• **What to produce**: Every record below is to be copied exactly, with its images omitted.

----- Available data -----

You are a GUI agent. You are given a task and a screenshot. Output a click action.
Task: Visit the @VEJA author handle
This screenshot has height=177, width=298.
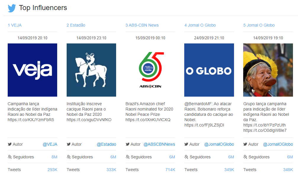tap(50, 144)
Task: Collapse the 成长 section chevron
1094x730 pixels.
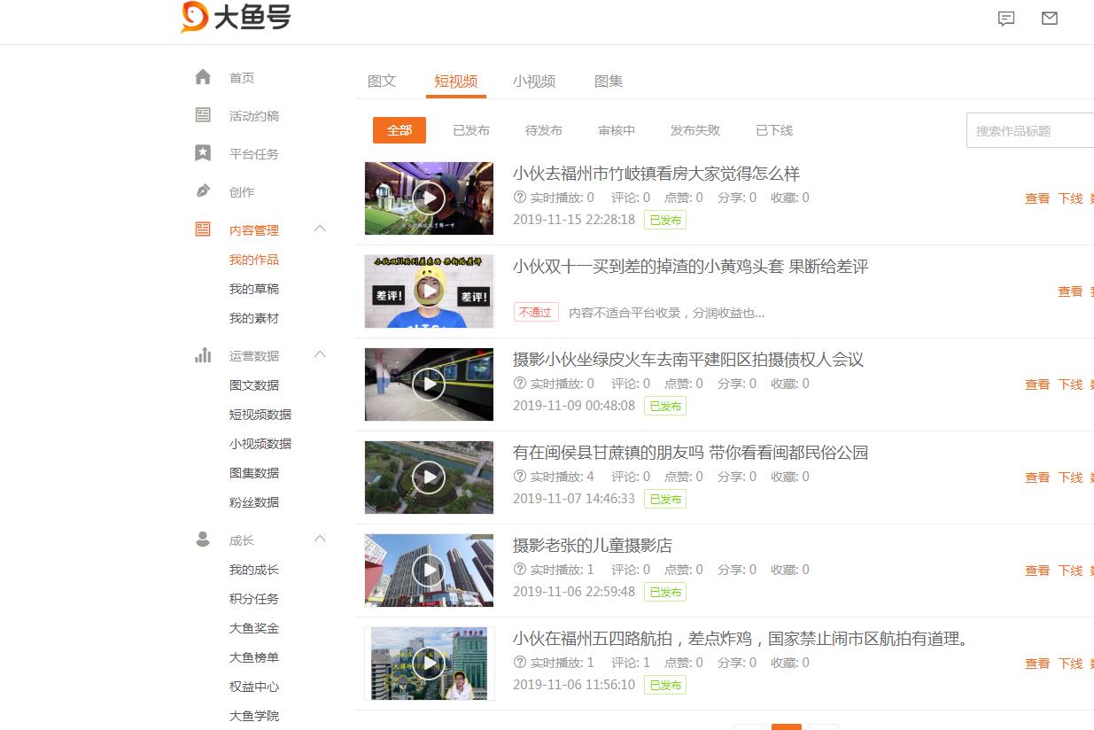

-----

• **Answer space**:
You are a GUI agent. You are given a task and a screenshot. Output a click action.
Task: Visit the @VEJA author handle
This screenshot has height=177, width=298.
tap(50, 144)
Task: Collapse the 成长 section chevron
1094x730 pixels.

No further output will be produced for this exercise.